# Bulova Accutron 218 runs too fast, is it wrong battery?



## fyndi (Aug 24, 2012)

I just bougth Accutron 218 with 218D movement from year 1967 (M7), but it is running too fast. It gains 10 mins per day. What could be the reason for such a big gain, could it be wrong battery or what? I heard that the original battery was 1,35V and today they are 1,55V.


----------



## lvt (Sep 15, 2009)

I don't know what could have been the cause, but I think battery voltage shouldn't significantly affect an electronic time keeping device's accuracy.


----------



## odd_and_vintage_fan (Dec 4, 2014)

Disclaimer: I'm just a hobbyist who really likes my Accutron 218.

10 minutes off per day is into professional fix territory. If when it arrived you put a new battery in, did the battery you took out look like either of these?














If the previous battery looked like either of those, it hasn't been serviced since Mercury batteries were outlawed. It's overdue for service.

There's a great resource here for learning about the movements: 
The Accutron Watch Page

The Accutron Index Mechanism page will help to explain what's going on. If it was set up for a 1.35v battery, the amount the index finger moves with each stroke of the tuning fork was set up (phased) for that amplitude of the tuning fork. The higher 1.55v going to the electromagnetic coils causes greater amplitude of the fork, meaning the index finger pulls additional teeth on some strokes. This translates into the watch running fast.

Considering you just bought it, it's not running to spec, and it means something to you, I'd recommend getting it professionally serviced. Costs will run in the neighborhood of $200 and it'll be good for another 5 years. During the service, it will be re-phased for a 1.55v battery and the index finger will stop pulling additional teeth. You won't need to pay 5x as much for an Accucell each year as a bonus. (I've read some early 214 movements can't run on a 1.55v battery due to the construction of the tuning fork, but all 218 movements can.)

You can search Accutron Service on the Accutron, Bulova, Caravelle forum for ideas where to send it for service.

Hope this helps.
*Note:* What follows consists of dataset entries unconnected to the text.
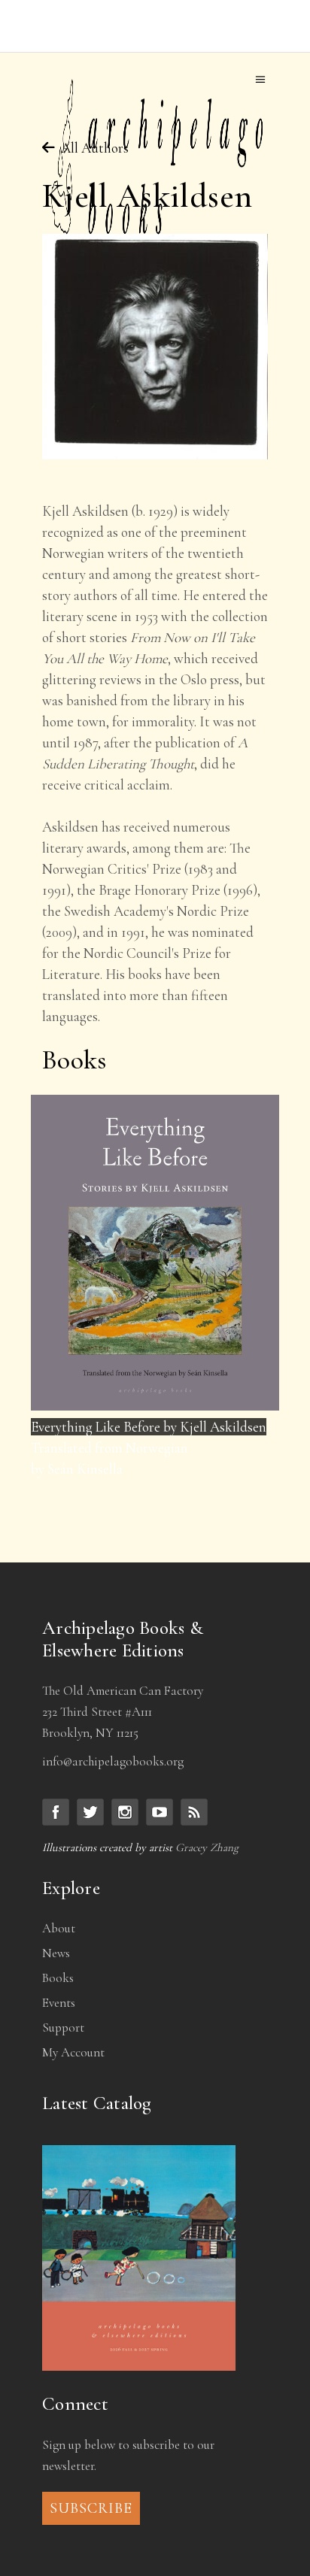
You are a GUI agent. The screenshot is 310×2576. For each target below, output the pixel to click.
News (56, 1953)
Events (58, 2003)
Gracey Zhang (207, 1847)
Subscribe (91, 2508)
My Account (73, 2052)
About (58, 1928)
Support (63, 2027)
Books (58, 1978)
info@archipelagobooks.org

My 218 was running poorly when I got it, but has been an excellent timekeeper since getting serviced. It loses a second every other day, which is easily fixed by angling it 12 o'clock down overnight in a watch box.


----------



## james.laskowski (Feb 15, 2018)

If your watch is running 10 minutes fast, per day, it is definitely time for cleaning and lubrication. The actual cause of the problem in a situation like this is almost always the indexing mechanism. Simply having a little dirt or debris on the index, pawl fingers or the teeth of the index wheel can make the watch run unreliably. In addition, the tuning fork is probably trying to push a dirty movement. All the dirt and gunk that builds up around the jewels and pivots increases the resistance of the index wheel. This can cause it to momentarily skip teeth while indexing. Get your Accutron cleaned, lubricated and the index adjusted by a competent professional and it should run just fine.


----------



## fyndi (Aug 24, 2012)

I didn't change or put in new battery, it was already there. So I don't know which kind of battery it is. But I have a picture of it, maybe that could tell something?


----------



## odd_and_vintage_fan (Dec 4, 2014)

Looks like a new battery to me. It's possible the seller put it in, saw the watch was running, and said good enough. Get it serviced and it'll run like a champ.


----------



## minuteman62 (Jul 18, 2015)

It needs serviced and Phased .


----------